Christian McBride sets the baseline for bass
Christian McBride’s trio return to Harvard to jazz up Sanders Theater
Christian McBride Trio
Presented by the Celebrity Series of Boston
Oct. 29, 2017
In the jazz world, Christian McBride has set a standard for jazz bass; his rhythmic, soulful plucking of strings is a sight to behold and a delight to listen to. Joined by pianist Christian Sands and drummer Jerome Jennings, McBride promised a fun night even among the serious, erudite scholars of Harvard, and as he puts it, to help maintain the balance. McBride certainly delivered; we had a great night of jazz music, from more classic jazz to a jazzed-up Stevie Wonder, but best of all, we saw the wide, infectious smiles of the trio.

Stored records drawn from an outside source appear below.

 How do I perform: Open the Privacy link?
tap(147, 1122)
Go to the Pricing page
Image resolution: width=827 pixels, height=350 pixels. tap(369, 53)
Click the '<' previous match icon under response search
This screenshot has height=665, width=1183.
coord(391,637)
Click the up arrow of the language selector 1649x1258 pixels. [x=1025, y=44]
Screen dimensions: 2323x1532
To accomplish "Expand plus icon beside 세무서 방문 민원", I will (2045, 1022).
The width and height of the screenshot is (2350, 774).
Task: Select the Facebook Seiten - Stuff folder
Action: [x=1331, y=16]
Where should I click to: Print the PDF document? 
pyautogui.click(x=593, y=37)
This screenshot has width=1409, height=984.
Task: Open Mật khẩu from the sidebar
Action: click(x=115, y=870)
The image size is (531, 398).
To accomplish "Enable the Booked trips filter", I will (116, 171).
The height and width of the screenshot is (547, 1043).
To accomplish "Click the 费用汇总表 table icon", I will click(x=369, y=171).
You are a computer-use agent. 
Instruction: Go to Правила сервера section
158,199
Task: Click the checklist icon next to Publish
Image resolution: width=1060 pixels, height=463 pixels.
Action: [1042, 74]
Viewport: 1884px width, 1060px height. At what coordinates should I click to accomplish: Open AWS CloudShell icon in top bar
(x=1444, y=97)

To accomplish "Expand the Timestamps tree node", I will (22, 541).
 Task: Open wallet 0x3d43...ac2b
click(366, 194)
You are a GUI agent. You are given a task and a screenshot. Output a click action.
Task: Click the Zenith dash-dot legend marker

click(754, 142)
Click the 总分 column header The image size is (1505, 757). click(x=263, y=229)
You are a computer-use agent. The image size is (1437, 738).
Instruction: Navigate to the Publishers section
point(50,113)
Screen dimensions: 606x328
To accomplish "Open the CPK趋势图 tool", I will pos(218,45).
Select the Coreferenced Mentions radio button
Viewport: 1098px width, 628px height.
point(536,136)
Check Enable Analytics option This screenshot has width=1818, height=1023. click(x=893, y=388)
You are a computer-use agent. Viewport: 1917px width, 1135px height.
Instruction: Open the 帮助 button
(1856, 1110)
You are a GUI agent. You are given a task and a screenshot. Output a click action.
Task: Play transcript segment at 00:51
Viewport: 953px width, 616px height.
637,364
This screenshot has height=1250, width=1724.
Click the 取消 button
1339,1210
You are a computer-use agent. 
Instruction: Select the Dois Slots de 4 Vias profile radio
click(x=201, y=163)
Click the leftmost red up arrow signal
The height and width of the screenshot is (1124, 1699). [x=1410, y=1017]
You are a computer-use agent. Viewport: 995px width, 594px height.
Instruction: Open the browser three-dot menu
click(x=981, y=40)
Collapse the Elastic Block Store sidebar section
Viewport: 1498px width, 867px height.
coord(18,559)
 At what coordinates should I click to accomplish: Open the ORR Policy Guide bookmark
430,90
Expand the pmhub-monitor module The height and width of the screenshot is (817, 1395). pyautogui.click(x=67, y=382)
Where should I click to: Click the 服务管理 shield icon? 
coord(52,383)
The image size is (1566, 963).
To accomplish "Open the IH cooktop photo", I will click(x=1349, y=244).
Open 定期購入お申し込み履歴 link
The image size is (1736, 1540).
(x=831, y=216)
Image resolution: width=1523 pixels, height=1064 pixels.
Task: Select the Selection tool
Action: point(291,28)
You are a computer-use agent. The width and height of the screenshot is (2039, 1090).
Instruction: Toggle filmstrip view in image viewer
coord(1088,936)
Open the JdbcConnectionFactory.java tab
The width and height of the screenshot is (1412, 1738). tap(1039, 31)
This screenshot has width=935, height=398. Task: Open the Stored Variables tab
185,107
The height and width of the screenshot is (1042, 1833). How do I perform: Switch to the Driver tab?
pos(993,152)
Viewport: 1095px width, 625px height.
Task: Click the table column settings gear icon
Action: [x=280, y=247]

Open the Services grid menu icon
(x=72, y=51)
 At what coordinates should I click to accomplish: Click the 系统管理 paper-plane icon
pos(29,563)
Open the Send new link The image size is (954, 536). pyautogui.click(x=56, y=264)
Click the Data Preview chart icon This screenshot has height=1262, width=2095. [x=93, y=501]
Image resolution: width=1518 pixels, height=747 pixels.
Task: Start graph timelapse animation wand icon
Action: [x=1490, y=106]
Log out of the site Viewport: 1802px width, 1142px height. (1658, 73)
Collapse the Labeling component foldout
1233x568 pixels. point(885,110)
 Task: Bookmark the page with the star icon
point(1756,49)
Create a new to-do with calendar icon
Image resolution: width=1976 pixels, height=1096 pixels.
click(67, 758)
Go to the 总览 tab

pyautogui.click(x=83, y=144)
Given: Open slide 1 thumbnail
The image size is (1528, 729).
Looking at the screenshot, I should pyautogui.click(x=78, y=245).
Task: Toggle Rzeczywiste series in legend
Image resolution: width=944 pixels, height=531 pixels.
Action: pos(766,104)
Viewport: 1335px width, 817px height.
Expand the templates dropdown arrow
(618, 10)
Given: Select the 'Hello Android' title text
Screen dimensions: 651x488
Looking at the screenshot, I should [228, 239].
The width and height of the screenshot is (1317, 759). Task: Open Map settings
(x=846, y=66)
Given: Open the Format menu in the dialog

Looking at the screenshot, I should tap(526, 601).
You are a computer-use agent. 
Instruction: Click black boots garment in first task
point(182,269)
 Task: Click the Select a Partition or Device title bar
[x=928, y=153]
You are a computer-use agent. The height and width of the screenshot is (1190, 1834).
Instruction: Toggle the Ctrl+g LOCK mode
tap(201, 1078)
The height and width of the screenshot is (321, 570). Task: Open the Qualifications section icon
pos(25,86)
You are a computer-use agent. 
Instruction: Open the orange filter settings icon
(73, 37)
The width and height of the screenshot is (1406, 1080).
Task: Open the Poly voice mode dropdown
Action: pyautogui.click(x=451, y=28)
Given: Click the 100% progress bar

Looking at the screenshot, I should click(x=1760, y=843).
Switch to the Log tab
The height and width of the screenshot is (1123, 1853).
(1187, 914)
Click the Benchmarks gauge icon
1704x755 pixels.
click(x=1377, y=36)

We had the giddy chords of “Fried Pies” and “Splittin’” but also the somber “Who Can I Turn To (When Nobody Needs Me).” One standout was “Bauble, Bangles & Beads.” This is a song from the 1953 musical Kismet but has often been performed by jazz musicians. Here, the McBride trio puts their own spin on it, taking advantage of the charming melody and the 3/4 waltz rhythm to enthuse the audience. Later, after inviting his niece (a student at Tufts) in the audience, McBride even had the trio perform Stevie Wonder.
Drummer Jennings had a few solo parts, impressing the audience with his quick tempo and rhythm, but it’s clear he has a good ear for sound; he plays the drums and cymbals with careful attention to the type of sounds he makes, using drum brushes to create that final rush of percussion as the audience claps. However, Jennings wasn’t the only impressive musician on the stage. McBride’s smooth bass playing and Sands’ elegant piano complemented the music with cool tones; this was a performance that oozed with coolness and sophisticated chemistry among the three instruments, and ultimately remained entertaining and rewarding.
Jazz is interesting because it was born with classical influences, yet it actively sheds classical rhythms and harmonies. Intriguing and danceable patterns create wondrous musical harmonies. But technicalities aside, the trio’s love for their craft is what wins the audience over. Harvard’s campus awaits their return.